During the book-signing I sought Russ’s benediction, and he laid a kindly hand on my arm, saying “Bless you, my son,” in quiet unsurprise. Could this shaman’s touch help me take my putative readers on leaps of fictive faith, side-stepping the morass of circumstantial trivia that purported to make The Minutiad convincing? Many of the Moment stories we’d just heard dispensed with ‘convincing’ altogether, voicing readers’ qualms pre-emptively: “The whisky didn’t run out of the back of [the skeleton’s] jaw, it just disappeared”. Russ let things be what they wanted to be, and skipped to places he wanted us to be: “You can walk into any of these pictures…”

But such gaps need daring; addicted to joining up tiny dots of inspiration via acres of perspiration, I needed to complete a long draft before I could sling out my 500 pages. So I slogged on, recalling how Hoban himself – despite the unbeatable lightness of his short stories – indulged in weighty specifics when necessary. His novels were an index of poets, philosophers and painters, with streetscapes so real you could read the manhole covers; if London Transport ever lost their underground map, they could reconstruct it from his writings…

Journeying, route-finding, they’re all-important in Hoban: the gaps between places generate longing, humour, blackness. Those tube-journeys take us from bright place to place via flickering darkness, an underground cinema whose interstitial black outweighs the story-images. Even an overground train becomes a movie in Turtle Diary, where Neaera’s sky is “successively framed by each window as the carriages passed […] The windows passing, the blue remained”.

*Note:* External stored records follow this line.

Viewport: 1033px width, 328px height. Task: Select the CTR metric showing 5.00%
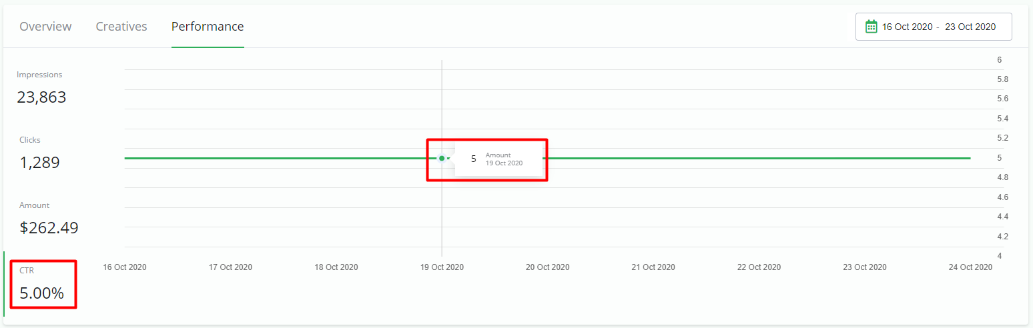point(41,285)
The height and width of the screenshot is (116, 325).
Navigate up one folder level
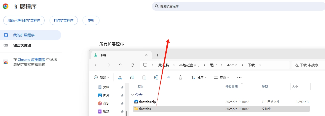pyautogui.click(x=120, y=65)
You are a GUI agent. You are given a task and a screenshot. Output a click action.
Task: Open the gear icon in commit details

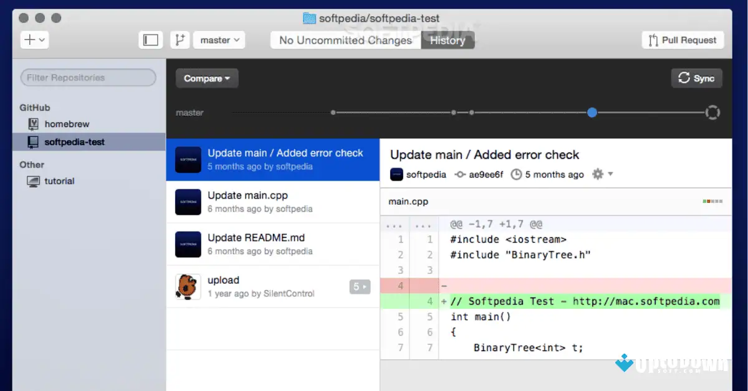coord(597,174)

And his train-rides commonly end at galleries or museums: not just time-freezers, but also places to continue that journey between illuminated scenes, finding ourselves in the narrative that’s implicit in the gaps. Amid this Babel of “continuous conversation […] between everything around us and us”, Russ attunes us to off-net broadcasts, inscrutable Krakenspeak, the wordlessness of Redon or Chopin. His work reaches for “a place where the unwordable happens off the page”, whereas my Minutiad strove to cram everything on the page. Constructing its world atom-by-atom, I’d disregarded The Raven’s “tiny dancing giants” who slowly become a world, through their own, unmanipulated nature.

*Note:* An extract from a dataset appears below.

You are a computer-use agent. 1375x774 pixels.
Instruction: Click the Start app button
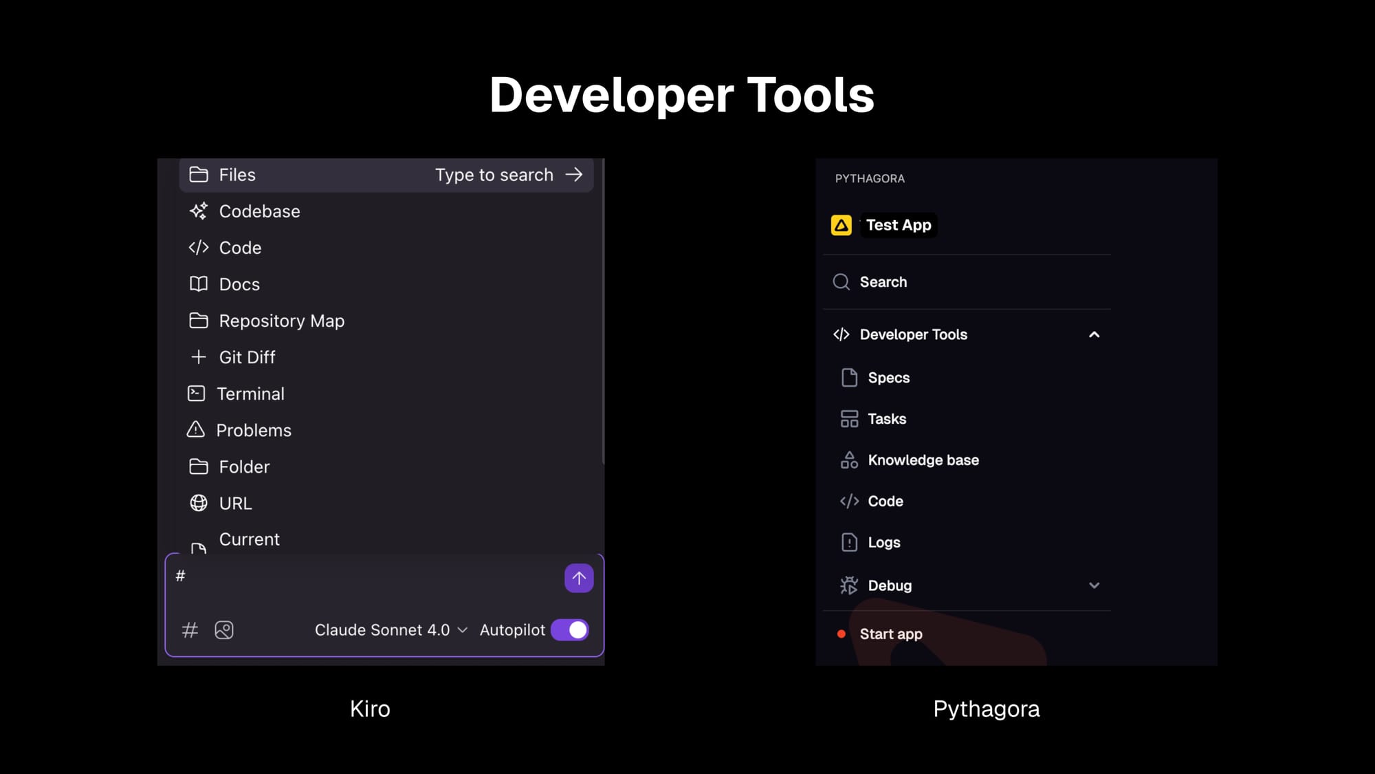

So I eventually listened to the dots I’d been joining, and they were whispering “Maybe No World is Best”. If you can’t do gaps, leave it to the lacemakers. Oh huge relief, to realise that I could honourably quit quicksandpapering! My process needed no product other than this trip behind the curtain, illuminating what was admirable in a true writer. A decade on, even the key to my locked Word files is forgotten.

In the beginning was the word: before that, wordlessness. And we who can’t gain access to the wordlessness should be seeking to bless the man who can, not vice versa. I am humbly proud to take this 80th-birthday opportunity of thanking Russell Hoban for continuing to keep us so richly sustained by the unwordability that his many writings have taught us to value. Long may he reign!

Roland Clare is a retired English teacher from Bristol. Once a travelling musician, he still gigs and writes (his through-composed musical The Mystery of Mary Celeste features the Kraken). He records with The Palers’ Project, edits Beyond the Pale, and contributes to The Spoonbill Generator.